Córdoba amaneció en movimiento. Desde temprano, miles de ciclistas coparon rutas y sierras en una jornada que convirtió a la provincia en escenario de una de las citas deportivas más trascendentes del año: la etapa argentina del Tour de Francia.
Con largada y llegada en el Estadio Mario Alberto Kempes, la competencia desplegó dos recorridos —134 y 64 kilómetros— que combinaron velocidad, resistencia y paisajes imponentes. Entre pelotones, curvas exigentes y tramos de montaña, la carrera ofreció una postal vibrante de principio a fin.
En ese contexto, Federico Jankunas, con apenas 21 años, se adueñó del protagonismo. En un cierre intenso, se quedó con la victoria y escribió su nombre en una jornada que ya forma parte de la historia reciente del ciclismo en el país.
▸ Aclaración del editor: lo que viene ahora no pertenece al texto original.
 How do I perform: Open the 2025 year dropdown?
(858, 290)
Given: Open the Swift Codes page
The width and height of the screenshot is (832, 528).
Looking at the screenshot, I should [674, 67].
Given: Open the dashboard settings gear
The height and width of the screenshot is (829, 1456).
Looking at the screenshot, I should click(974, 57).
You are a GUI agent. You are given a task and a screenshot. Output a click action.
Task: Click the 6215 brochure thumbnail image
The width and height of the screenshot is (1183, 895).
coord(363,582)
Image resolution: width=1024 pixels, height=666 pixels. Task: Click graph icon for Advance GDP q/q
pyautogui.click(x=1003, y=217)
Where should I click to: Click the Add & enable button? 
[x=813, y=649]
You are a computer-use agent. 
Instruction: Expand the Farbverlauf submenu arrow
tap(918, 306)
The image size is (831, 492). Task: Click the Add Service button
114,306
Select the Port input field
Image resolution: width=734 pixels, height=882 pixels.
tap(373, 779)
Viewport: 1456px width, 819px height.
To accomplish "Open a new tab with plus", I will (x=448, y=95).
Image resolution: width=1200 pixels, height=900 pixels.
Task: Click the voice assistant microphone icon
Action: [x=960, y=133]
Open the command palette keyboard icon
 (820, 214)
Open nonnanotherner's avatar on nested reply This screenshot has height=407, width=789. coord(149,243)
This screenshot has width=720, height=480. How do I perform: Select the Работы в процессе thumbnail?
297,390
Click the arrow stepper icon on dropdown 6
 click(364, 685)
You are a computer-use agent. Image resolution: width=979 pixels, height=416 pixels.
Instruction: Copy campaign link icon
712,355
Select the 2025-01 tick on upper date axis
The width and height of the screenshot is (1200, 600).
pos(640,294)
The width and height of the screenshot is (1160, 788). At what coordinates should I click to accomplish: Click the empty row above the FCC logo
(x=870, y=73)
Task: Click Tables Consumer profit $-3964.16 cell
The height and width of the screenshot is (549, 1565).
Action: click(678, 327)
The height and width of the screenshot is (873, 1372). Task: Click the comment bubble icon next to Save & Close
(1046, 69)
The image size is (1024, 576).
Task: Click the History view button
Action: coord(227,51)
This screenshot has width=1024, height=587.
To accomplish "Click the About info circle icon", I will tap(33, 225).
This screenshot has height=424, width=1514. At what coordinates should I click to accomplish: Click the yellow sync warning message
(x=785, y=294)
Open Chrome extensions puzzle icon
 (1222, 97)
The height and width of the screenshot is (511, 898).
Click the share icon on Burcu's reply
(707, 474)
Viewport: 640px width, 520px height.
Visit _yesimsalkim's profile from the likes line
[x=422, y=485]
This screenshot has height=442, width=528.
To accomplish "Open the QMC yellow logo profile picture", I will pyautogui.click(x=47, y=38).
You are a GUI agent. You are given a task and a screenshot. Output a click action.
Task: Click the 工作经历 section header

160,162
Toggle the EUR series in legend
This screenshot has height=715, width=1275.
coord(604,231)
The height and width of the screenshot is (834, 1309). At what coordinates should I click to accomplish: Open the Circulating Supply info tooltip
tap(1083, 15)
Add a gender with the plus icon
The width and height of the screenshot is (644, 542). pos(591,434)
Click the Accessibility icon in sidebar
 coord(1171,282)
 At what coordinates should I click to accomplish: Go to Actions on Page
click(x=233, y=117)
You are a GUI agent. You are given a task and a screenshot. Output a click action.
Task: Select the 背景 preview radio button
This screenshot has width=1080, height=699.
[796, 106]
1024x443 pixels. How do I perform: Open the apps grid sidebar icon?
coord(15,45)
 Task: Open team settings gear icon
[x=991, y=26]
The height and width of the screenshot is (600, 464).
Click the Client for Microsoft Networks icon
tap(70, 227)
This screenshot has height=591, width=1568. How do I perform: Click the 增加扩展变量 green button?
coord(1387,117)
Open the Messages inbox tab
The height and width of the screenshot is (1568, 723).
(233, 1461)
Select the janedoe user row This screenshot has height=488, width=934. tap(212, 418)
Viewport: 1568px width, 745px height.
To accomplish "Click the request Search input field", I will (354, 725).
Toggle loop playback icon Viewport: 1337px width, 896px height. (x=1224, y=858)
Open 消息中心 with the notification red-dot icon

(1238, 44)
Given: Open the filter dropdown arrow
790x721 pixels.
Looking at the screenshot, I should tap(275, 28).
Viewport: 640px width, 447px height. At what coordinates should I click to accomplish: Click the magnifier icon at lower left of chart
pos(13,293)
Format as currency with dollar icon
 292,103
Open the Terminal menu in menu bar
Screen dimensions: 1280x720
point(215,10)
Más de 2.500 participantes de distintos puntos del mundo le dieron volumen internacional a la prueba, que volvió a disputarse en Argentina tras más de una década. El operativo, de gran escala, acompañó cada tramo con seguridad, asistencia médica y apoyo aéreo, en una organización que replicó los estándares del Tour original.
Pero la competencia fue más que un desafío deportivo: fue una experiencia. Turismo, cultura y deporte se entrelazaron en rutas que, por un día, dejaron de ser tránsito cotidiano para convertirse en escenario de épica y superación.
Con el Golden Pass en juego para los mejores, la ilusión de dar el salto a una etapa oficial del Tour quedó al alcance de los protagonistas. Y mientras las bicicletas dejaban de rodar, Córdoba confirmaba su lugar en el mapa grande del ciclismo internacional.